Batman: The Animated Series took influence from Tim Burton’s live-action Batman films, and the acclaimed Superman theatrical cartoons produced by Fleischer Studios in the early 1940s. Bruce Timm and Eric Radomski emulated the Burton films’ “otherworldly timelessness”, incorporating period features such as black-and-white title cards, police blimps and a “vintage” color scheme with film noir flourishes. Radomski issued a standing order to the animation department that all backgrounds be painted using light colors on black paper (as opposed to the industry standard of dark colors on white paper). The distinctive visual combination of “noir” imagery and Art Deco design was dubbed “Dark Deco” by the producers. The score of the series was influenced by Danny Elfman and Shirley Walker’s work on the Burton films, as well as music of 1940s film noir.

The series was more adult-oriented than previous superhero cartoons. It was the first such cartoon in years to depict outright physical violence against antagonists and one of the first animated shows in years to depict realistic firearms. First-time producers Timm and Radomski reportedly encountered resistance from studio executives, but the success of Burton’s first film allowed the embryonic series to survive long enough to produce a pilot episode, “On Leather Wings”, which according to Timm “got a lot of people off our backs”. Kevin Conroy is notable for being the first person in animation to use two distinct voices to portray Bruce Wayne and Batman.

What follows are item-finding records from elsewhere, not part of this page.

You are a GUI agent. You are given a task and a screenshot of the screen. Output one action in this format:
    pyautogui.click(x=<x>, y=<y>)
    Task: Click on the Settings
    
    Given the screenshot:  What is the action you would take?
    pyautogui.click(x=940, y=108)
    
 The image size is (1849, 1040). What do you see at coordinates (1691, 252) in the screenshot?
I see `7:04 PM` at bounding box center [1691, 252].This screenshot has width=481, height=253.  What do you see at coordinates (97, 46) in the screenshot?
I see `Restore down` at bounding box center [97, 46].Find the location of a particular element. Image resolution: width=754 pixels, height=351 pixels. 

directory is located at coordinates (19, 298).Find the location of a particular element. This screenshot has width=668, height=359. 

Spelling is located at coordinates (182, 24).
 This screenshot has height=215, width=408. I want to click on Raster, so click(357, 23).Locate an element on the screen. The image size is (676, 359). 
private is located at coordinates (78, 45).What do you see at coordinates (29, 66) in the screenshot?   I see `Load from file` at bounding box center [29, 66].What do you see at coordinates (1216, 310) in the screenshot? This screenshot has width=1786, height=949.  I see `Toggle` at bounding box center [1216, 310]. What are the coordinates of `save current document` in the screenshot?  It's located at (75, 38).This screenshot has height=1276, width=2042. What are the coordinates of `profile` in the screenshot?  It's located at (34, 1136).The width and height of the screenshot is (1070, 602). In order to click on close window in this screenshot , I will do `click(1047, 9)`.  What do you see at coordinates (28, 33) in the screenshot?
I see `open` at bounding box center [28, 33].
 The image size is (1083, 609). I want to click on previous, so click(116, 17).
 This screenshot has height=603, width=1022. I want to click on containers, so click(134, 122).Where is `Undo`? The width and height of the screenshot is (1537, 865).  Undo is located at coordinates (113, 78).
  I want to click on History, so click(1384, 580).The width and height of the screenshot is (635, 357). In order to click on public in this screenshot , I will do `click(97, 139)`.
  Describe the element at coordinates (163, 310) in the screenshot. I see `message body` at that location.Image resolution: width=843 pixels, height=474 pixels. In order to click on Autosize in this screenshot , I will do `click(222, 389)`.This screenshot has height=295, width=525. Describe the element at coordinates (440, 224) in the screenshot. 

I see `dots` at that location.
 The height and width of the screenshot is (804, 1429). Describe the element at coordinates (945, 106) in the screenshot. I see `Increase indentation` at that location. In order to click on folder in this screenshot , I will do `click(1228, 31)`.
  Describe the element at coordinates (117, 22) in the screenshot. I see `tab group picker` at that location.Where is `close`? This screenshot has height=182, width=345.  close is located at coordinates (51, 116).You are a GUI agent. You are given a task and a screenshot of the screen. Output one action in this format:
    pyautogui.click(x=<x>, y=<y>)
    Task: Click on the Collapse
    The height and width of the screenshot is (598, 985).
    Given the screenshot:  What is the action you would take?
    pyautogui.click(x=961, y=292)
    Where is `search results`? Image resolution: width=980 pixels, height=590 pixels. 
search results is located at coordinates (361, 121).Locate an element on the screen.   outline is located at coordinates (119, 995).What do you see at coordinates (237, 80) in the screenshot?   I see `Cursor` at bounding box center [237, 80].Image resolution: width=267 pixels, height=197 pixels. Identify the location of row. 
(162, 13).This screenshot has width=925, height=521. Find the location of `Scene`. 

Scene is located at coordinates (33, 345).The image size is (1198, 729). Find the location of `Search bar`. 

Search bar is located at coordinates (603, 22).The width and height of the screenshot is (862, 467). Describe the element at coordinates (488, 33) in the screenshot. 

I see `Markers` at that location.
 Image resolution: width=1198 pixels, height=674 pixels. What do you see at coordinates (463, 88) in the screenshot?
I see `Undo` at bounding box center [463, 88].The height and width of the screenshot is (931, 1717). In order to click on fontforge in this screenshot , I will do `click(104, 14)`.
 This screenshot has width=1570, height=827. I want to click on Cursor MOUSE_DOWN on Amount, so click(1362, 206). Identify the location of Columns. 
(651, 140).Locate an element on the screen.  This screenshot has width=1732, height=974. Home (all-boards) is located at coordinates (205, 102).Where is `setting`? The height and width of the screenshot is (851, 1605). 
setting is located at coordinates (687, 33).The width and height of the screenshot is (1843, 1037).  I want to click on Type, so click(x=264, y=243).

The series was also notable for its supporting cast — a number of well-known actors provided voices for various classic villains, most notably Mark Hamill who later found success in voice acting thanks to his “cheerfully deranged” portrayal of the Joker. The recording sessions, under the supervision of voice director Andrea Romano, were recorded with the actors together in one studio (as opposed to industry standard of voice actors recording dialogue separately). One of the series’ best-known inventions was the Joker’s assistant, Harley Quinn, who became so popular that DC Comics later added her to mainstream Batman comic book continuity.